Die Klägerin hat wegen ihrer Forderung zunächst mit Schriftsatz vom 18. Oktober 1982 Klage beim Bühnenschiedsgericht für Opernchöre in Köln erhoben. Dessen Obmann (Vorsitzender) hat ihrem Prozeßbevollmächtigten mit Schreiben vom 20. Januar 1983 mitgeteilt, der Tarifvertrag über die Bühnenschiedsgerichtsbarkeit für Opernchöre sei mit dem 31. Dezember 1982 ausgelaufen. Über eine Neufassung sei zwischen den Tarifvertragsparteien DBV und VDO keine Einigung erzielt worden. Das von der Klägerin angerufene Schiedsgericht könne in dieser Sache daher nicht weiter tätig sein.
Daraufhin hat die Klägerin beim örtlich zuständigen Arbeitsgericht Klage erhoben. Sie hat vorgetragen, nach der Kündigung des Tarifvertrages über die Bühnenschiedsgerichtsbarkeit zum 31. Dezember 1982 sei die ursprünglich gegebene ausschließliche Zuständigkeit des Bühnenschiedsgerichts für Opernchöre weggefallen. Die vom DBV mit der GDBA errichteten Bühnenschiedsgerichte seien für sie nicht zuständig. Zuständig seien nunmehr die Gerichte für Arbeitssachen.
· · · ·
Zum Verständnis
1: Schreiben Sie aus dem Text über das Bühnenschiedsgericht für Opernchöre die Stelle von "Die Klägerin hat" bis "weiter tätig sein." wortgetreu nieder.
2: Setzen Sie den Text über die Klage vor dem Bühnenschiedsgericht und dem Arbeitsgericht im Anschluss an seinen letzten Satz fort.

Vorliegendes Material
· · · ·
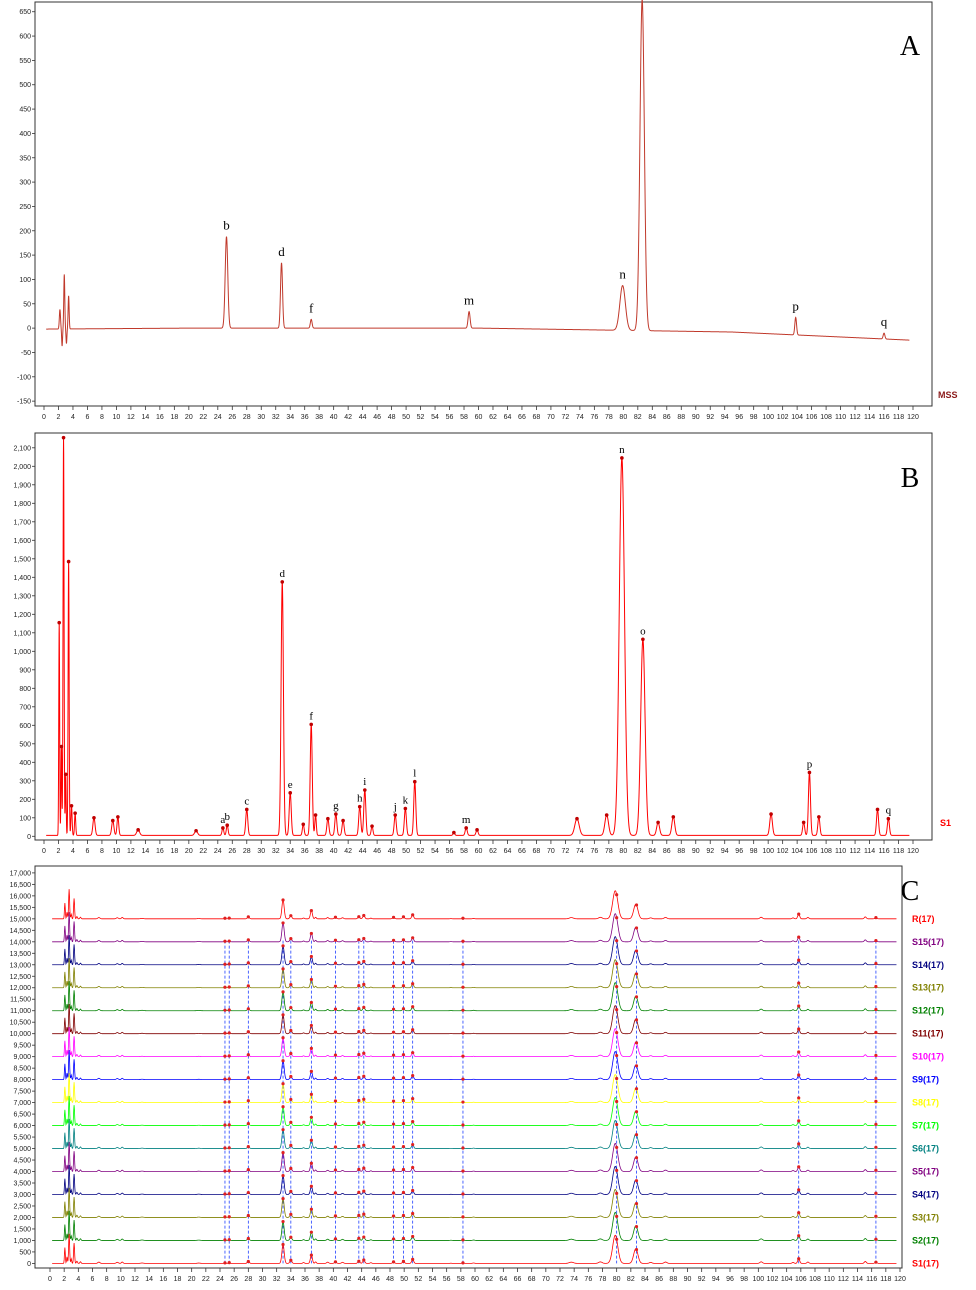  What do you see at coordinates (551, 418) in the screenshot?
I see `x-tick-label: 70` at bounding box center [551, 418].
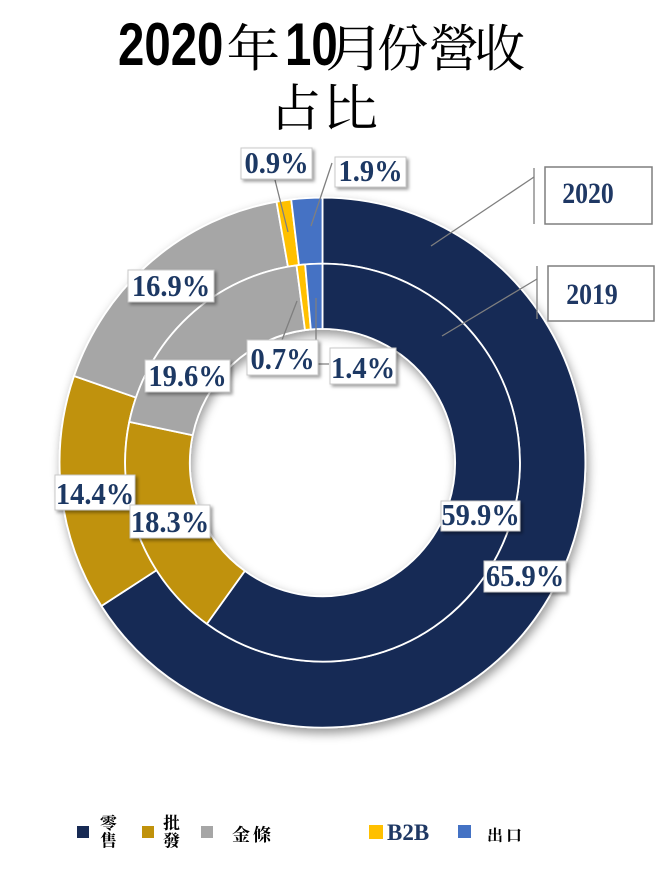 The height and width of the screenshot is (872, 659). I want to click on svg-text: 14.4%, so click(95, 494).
· · · ·
Antworten nach Nummer
1:
Die Klägerin hat wegen ihrer Forderung zunächst mit Schriftsatz vom 18. Oktober 1982 Klage beim Bühnenschiedsgericht für Opernchöre in Köln erhoben. Dessen Obmann (Vorsitzender) hat ihrem Prozeßbevollmächtigten mit Schreiben vom 20. Januar 1983 mitgeteilt, der Tarifvertrag über die Bühnenschiedsgerichtsbarkeit für Opernchöre sei mit dem 31. Dezember 1982 ausgelaufen. Über eine Neufassung sei zwischen den Tarifvertragsparteien DBV und VDO keine Einigung erzielt worden. Das von der Klägerin angerufene Schiedsgericht könne in dieser Sache daher nicht weiter tätig sein.

2:
Die Klägerin hat daher beantragt,
die Beklagte zu verurteilen, an sie
240,-- DM zu zahlen.
Die Beklagte hat beantragt, die Klage abzuweisen. Sie hat die Einrede des Schiedsvertrages erhoben und geltend gemacht, die Klägerin müsse das vom DBV und der GDBA eingerichtete Schiedsgericht in Hamburg anrufen. Dies ergebe sich aus ihrem Arbeitsvertrag. Die Parteien hätten dort ausdrücklich vereinbart, daß alle bürgerlichen Rechtsstreitigkeiten i.S. des § 2 ArbGG unter Ausschluß der Arbeitsgerichtsbarkeit vor dem Bühnenschiedsgericht verhandelt werden sollten. An diese Vereinbarung sei die Klägerin gebunden. Der Wegfall eines von zwei Schiedsgerichten stehe dem nicht entgegen. Insbesondere aus der Formulierung, daß ein Chormitglied, welches bei Vertragsabschluß oder bei Klageerhebung keiner der auf Arbeitnehmerseite beteiligten Tarifvertragsparteien angehöre, selbst zu bestimmen habe, welches Schiedsgericht zuständig sein solle, ergebe sich, daß der übereinstimmende Parteiwille dahin gegangen sei, Rechtsstreitigkeiten nur vor einem sachbezogen besetzten Bühnenschiedsgericht auszutragen.
Das Arbeitsgericht hat die Klage als unzulässig abgewiesen. Auf die Berufung der Klägerin hat das Landesarbeitsgericht das Urteil des Arbeitsgerichts aufgehoben und die Sache an das Arbeitsgericht zurückverwiesen. Dagegen richtet sich die Revision der Beklagten, welche die Wiederherstellung des erstinstanzlichen Urteils erstrebt.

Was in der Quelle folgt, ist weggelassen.